Let me read some of the words of those people from whom we are taking away £200 or £300 this winter. These are the poorest pensioners. We will hear that the Government is protecting the poorest. It is simply not the case. I apologise, but that is the reality. “I do not qualify for pension credit. I live on my state pension and one small occupational pension that pays me the cost of a couple of bags of carrots and potatoes a month in an annuity. I receive just a little over the qualifying limit and fall into that group of pensioners who are in limbo. I am 75 years old and not in great health. I will be trying very hard not to turn my heating on this winter. I have only a few pounds a week for food, toiletries, insurance or any other repairs. Why is this being done? I always turn off the lights and am very careful, but I don’t know how I will get through the cold weather this year. I have arthritis and COPD and need to keep warm for my health.”

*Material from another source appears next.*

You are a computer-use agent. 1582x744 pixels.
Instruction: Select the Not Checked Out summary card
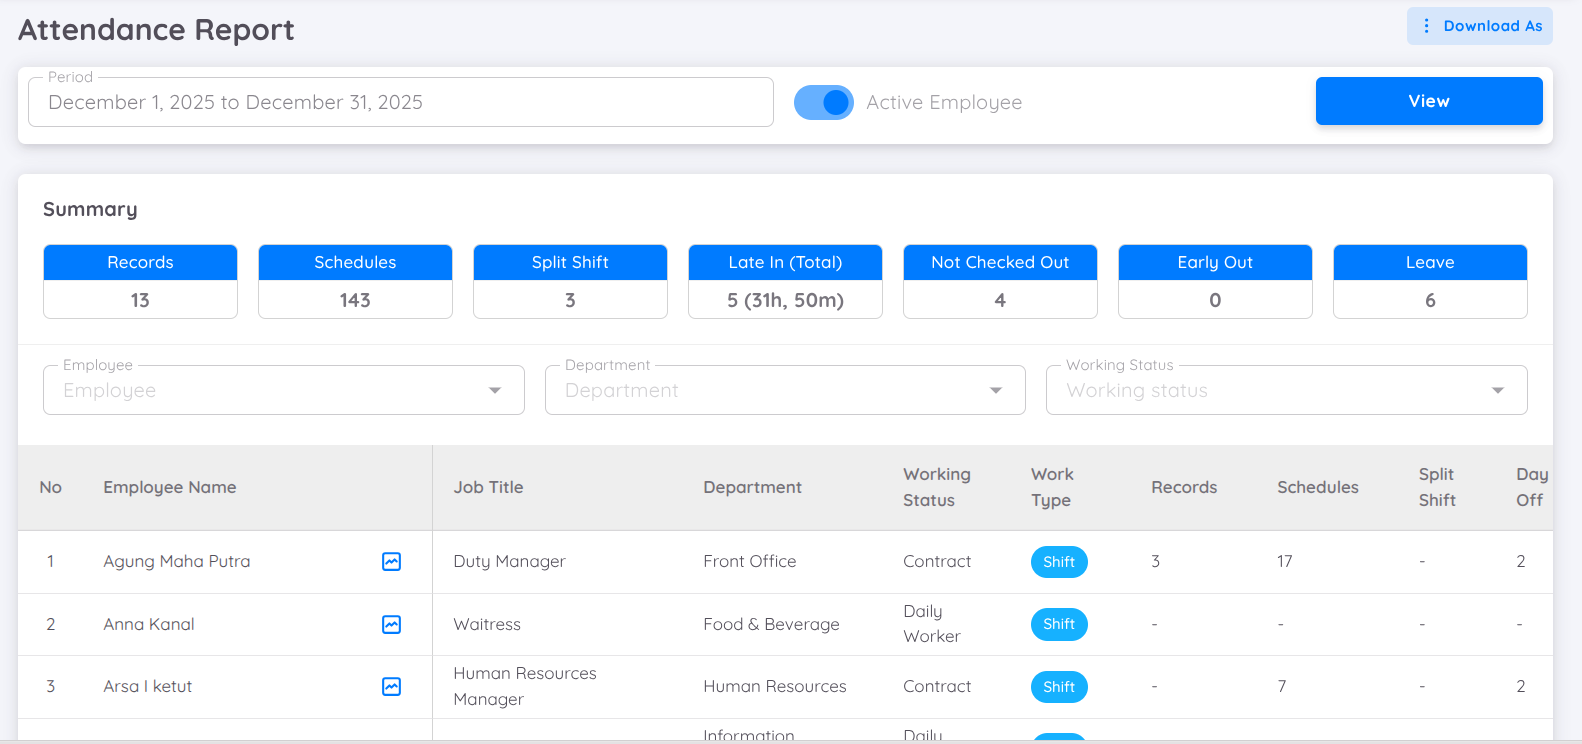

Another says, “I am 82 years of age and live alone. I am on £220 a week state pension and therefore £2.85 a week over the pension credit limit. Since the cost of living crisis, I have not been able to afford any central heating for the last two winters. I did not put on my gas central heating and I will not be putting it on again this year. My welcome winter fuel payment went towards my electricity bill, which increased due to the single room heater I used. I work on the ‘heat the person not the room’ principle. I fall into that group of pensioners who do not qualify for pension credit, and I am not sure how I can economise further”.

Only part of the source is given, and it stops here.